# EXCERPTED PASSAGE:
>> BEGIN

It's also apparent that these stories are in some cases gentle and in other cases not so gentle mocking of neighboring peoples and also dangerous enemies. In these stories Jacob and Esau went on to be the patriarchs of nations that lived side by side. Jacob's name was later changed to "Israel" and the country bears his name; while Edom, the country to the south of Israel (also known for its stretches of red rock formations) bears the name of Jacob's brother -- a name that is the subject of teasing and slight ridicule.
When I was a child the RI neighborhood I grew up in was fond of certain ethnic jokes aimed at people descended from a European country that discretion prevents me from naming. One year cousins of ours from Holland came to visit and as children do we started swapping jokes. We giggled and roared as we told our favorite ethnic jokes and were confused why they didn't laugh at all.
For their part, they found great humor in telling Belgian jokes. And while they giggled and roared my siblings and I looked at each other totally bored with that line of humor. What's so funny about Belgians we wondered?
However, being adaptable children we soon learned that if we each told our jokes and substituted our preferred nationalities that our respective audiences giggled and roared as we had originally hoped.

>> END

# TASK REQUIREMENTS:
Reproduce word for word the stretch of the passage on Jacob, Esau, and ethnic jokes from "However, being adaptable" through "had originally hoped.".

# MATERIAL:
>> BEGIN

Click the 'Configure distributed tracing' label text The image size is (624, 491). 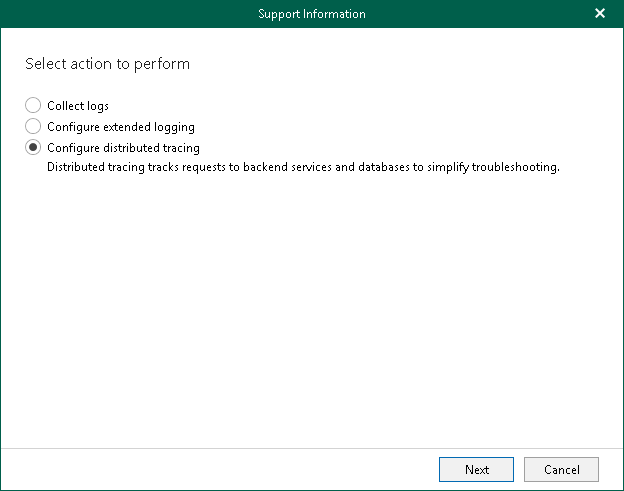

>> END

# RESULT FOR THIS EXERCISE:
However, being adaptable children we soon learned that if we each told our jokes and substituted our preferred nationalities that our respective audiences giggled and roared as we had originally hoped.